-- YOUR ASSIGNMENT --
Nothing but the lines from the one containing "Where should I" through the last line of the data below should be returned, each exactly as it stands, pictures excluded.

Saved data entries:
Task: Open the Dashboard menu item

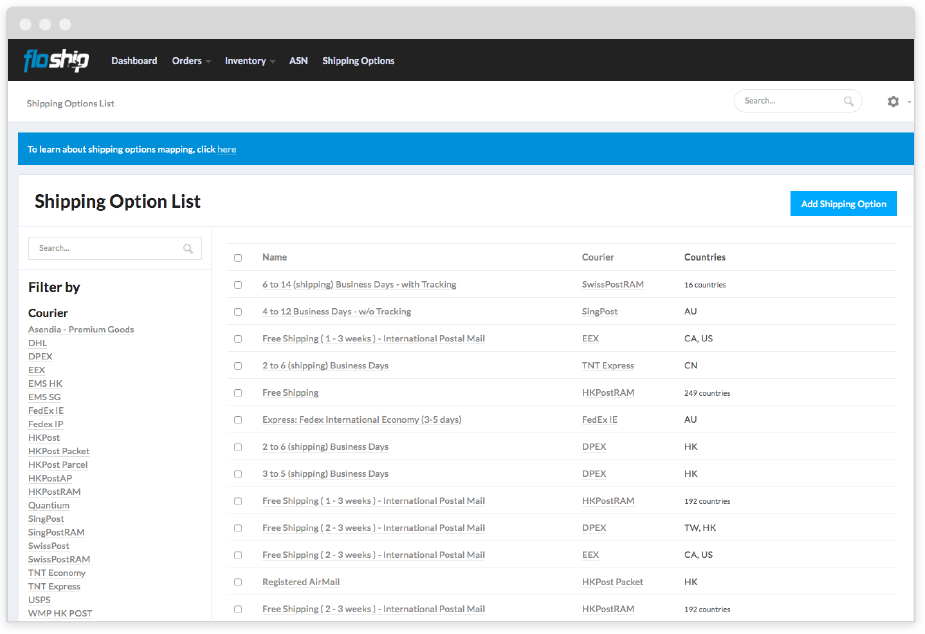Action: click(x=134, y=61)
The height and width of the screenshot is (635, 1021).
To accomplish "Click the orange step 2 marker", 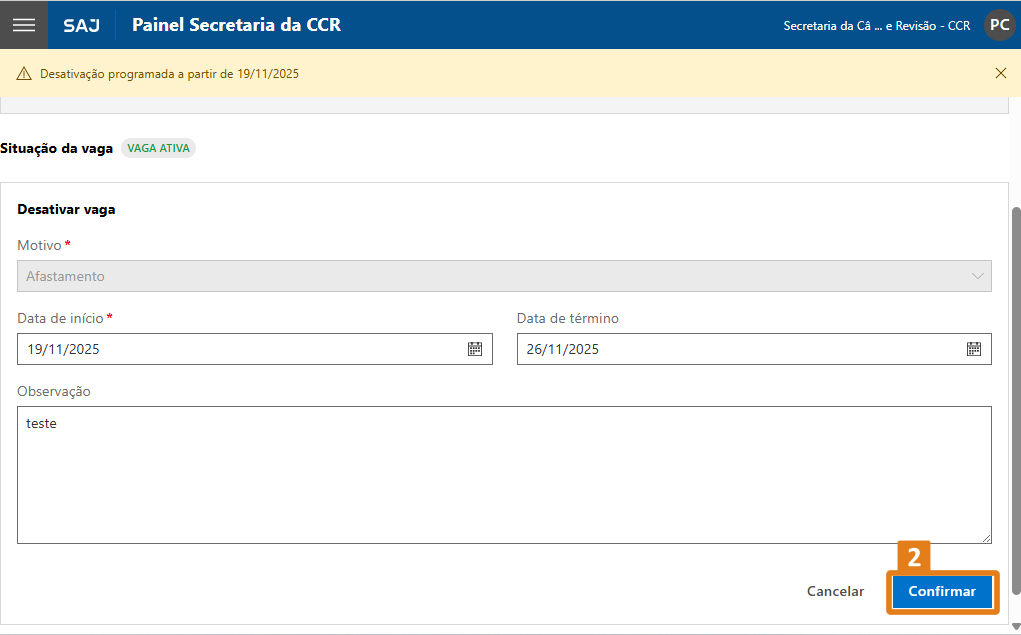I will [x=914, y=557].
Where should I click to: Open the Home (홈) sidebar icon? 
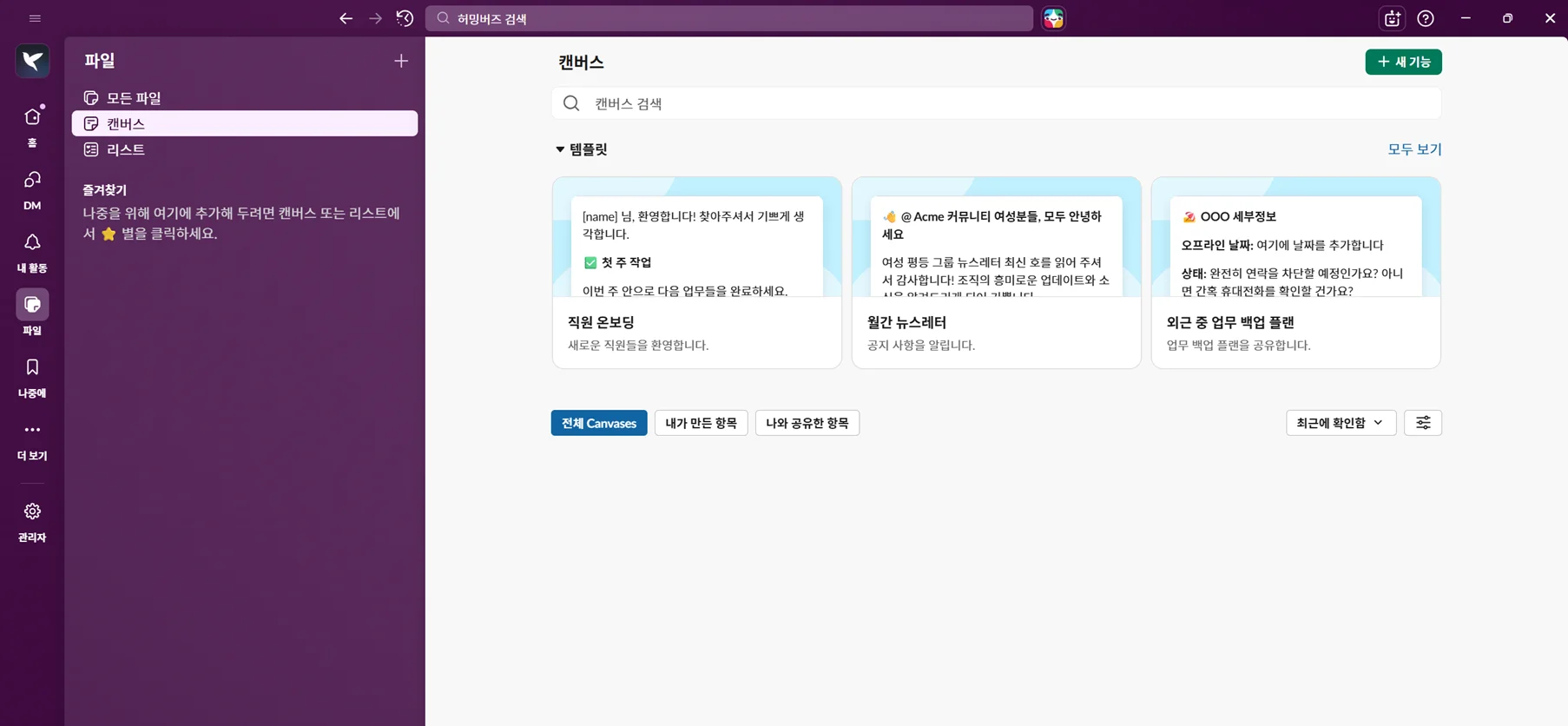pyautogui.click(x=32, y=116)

-- RESULT BELOW --
Where should I click to: Open the Home (홈) sidebar icon? 
pyautogui.click(x=32, y=116)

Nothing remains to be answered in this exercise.